*SOURCE DOCUMENT*:
▼▼▼

Tippecanoe County Community Corrections officers conducted a search of Jordan Sullivan’s home and found drugs in the bedroom of his roommate Brishen Vanderkolk. Sullivan signed a form before participating in home detention that allowed searches and seizures by TCCC, law enforcement or the court of his person, his property and his vehicle at any time.

In December 2012, when Vanderkolk was not at home, TCCC officers went to Sullivan’s residence and searched it. After smelling drugs, they did a protective sweep of the home, leading to the discovery of contraband from several rooms in the house, including Vanderkolk’s bedroom.

He filed a motion to suppress, which was granted by the trial court. At the suppression hearing, a TCCC officer testified that Sullivan’s residence was searched to ensure his compliance with the program, not because of any suspicion of illegal or improper activity.

▲▲▲

*REQUIRED TASKS*:
1. Return the portion of the search account starting at "In December 2012, when" and ending at "including Vanderkolk’s bedroom.".
2. In the search account, list the parties that the signed form allowed to conduct searches and seizures.

*EXTRACTED DATA*:
▼▼▼

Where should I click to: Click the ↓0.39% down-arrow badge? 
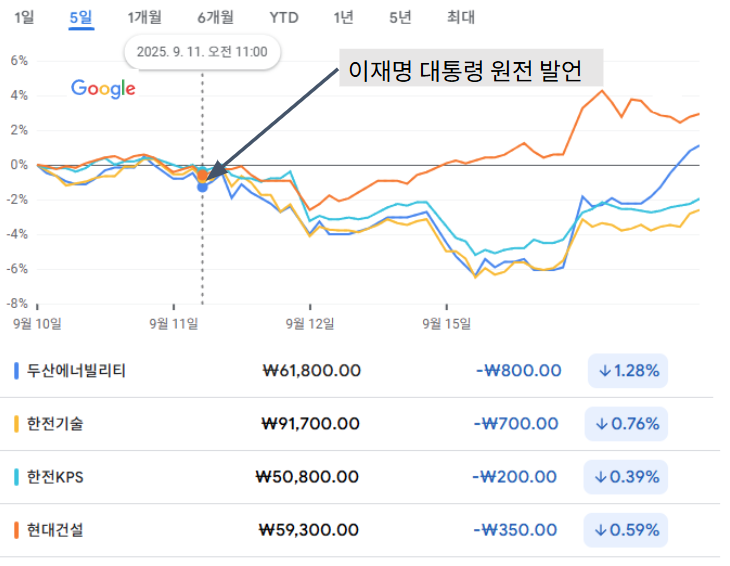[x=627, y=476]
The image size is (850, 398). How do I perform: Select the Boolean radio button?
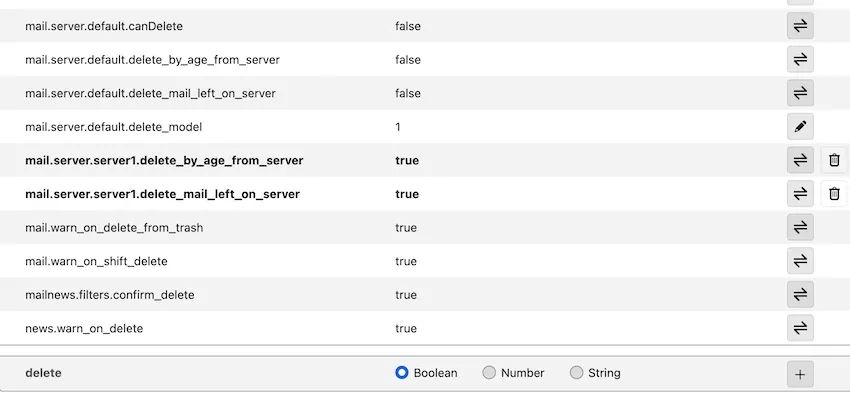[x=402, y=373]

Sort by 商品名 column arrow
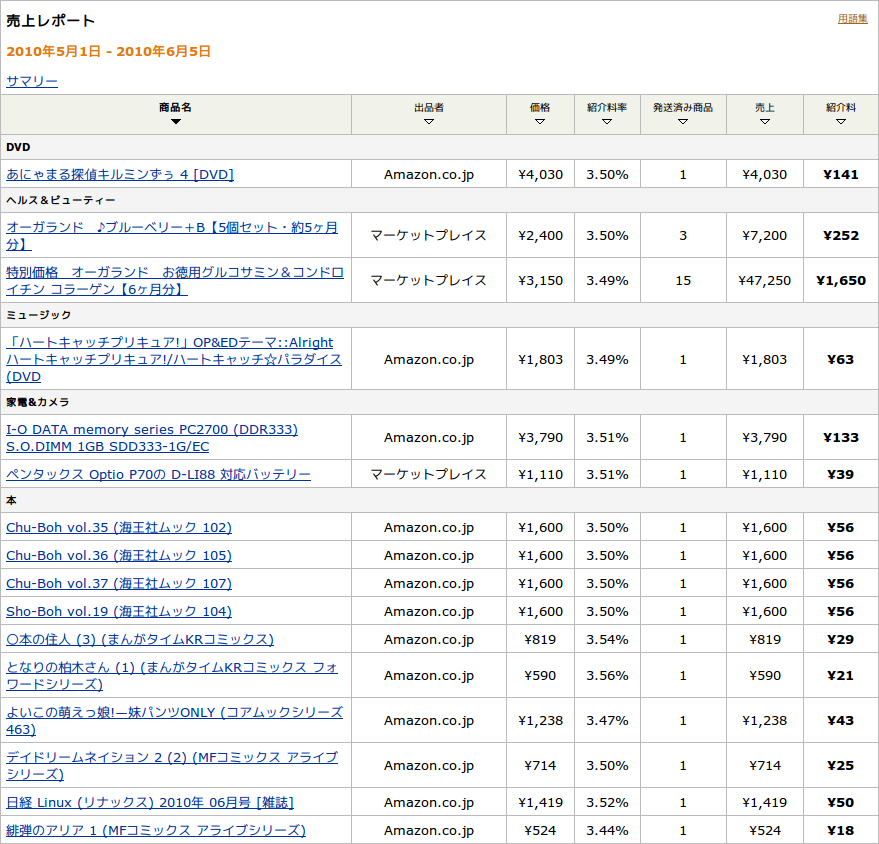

▲▲▲

*TASK SOLUTIONS*:
1.
In December 2012, when Vanderkolk was not at home, TCCC officers went to Sullivan’s residence and searched it. After smelling drugs, they did a protective sweep of the home, leading to the discovery of contraband from several rooms in the house, including Vanderkolk’s bedroom.

2.
- TCCC
- law enforcement
- the court